Hypopnea or apnea occurs as the pharynx is obstructed. Partial obstruction leads to hypopnea and total obstruction produces apnea. Normally, dilator muscles prevent obstruction, but they do so less successfully with increasing age and obesity. As airflow to the alveoli diminishes, hypoxemia and possibly hypercarbia develop. Both result in enhanced sympathetic outflow, causing patients to awaken. In the awake state, dilator activity increases and airway patency is restored. Patients then fall asleep, and the cycle is repeated numerous times. Rapid-eye-movement sleep is achieved poorly, and patients remain tired during the day. Treatment frequently centers on application of continuous positive airway pressure (CPAP) during sleep, but not all patients tolerate the mask. Alternative therapies include oral appliances to move the tongue anteriorly and nocturnal administration of oxygen. Surgical options also exist, such as uvulopalatopharyngoplasty, genioglossus advancement, maxillomandibular advancement, and tracheostomy.

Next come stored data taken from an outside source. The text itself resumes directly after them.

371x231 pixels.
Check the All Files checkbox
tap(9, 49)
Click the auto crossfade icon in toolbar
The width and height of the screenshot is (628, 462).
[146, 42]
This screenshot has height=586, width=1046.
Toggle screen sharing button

Although time to oxyhemoglobin desaturation is not a predictor of DI, it is an important consideration. The longer the time available to perform laryngoscopy, the greater the likelihood of success. Rapid hemoglobin desaturation limits that time and thereby reduces the chance of endotracheal intubation. A patient with MO and a BMI of 40 kg/m², breathing room air, who becomes apneic desaturates to an oxygen saturation in arterial blood (SaO₂) of 90% in approximately 1 minute, and to 60% in the next minute. In contrast, if the same patient is breathing 100% O₂ before induction of anesthesia, the SaO₂ takes approximately 2¹/₂ minutes to fall to 90% and does not reach 60% for an additional 1¹/₂ minutes.^51,52 The data show that successful oxygenation before induction of anesthesia extends the period of time until oxyhemoglobin desaturation takes place. Consequently, preoxygenation provides a longer period for laryngoscopy, which should increase the chances of successful intubation.

Preoxygenation may be thought of as denitrogenation. During preoxygenation, patients breathe 100% O₂. Air, which is mostly nitrogen, is washed out of alveoli and replaced with O₂. This process stores O₂ in all open alveoli, including those constituting the functional residual capacity (FRC). The more O₂ contained in the FRC, the more time before oxyhemoglobin desaturation and the greater the period for laryngoscopy. Because the FRC in patients with MO is reduced, less O₂ is stored. After induction of anesthesia in a preoxygenated 70-kg adult, it takes approximately 8 minutes for the SaO₂ to fall to 90%, and almost 10 minutes to fall to 60%. For the patient weighing 127 kg, however, the comparable times are 2¹/₂ minutes and almost 4 minutes.

Evaluation before airway manipulation requires a history and physical examination. Important aspects of the history include previous airway difficulties and the patient’s weight at that time. A present-day airway examination is also necessary.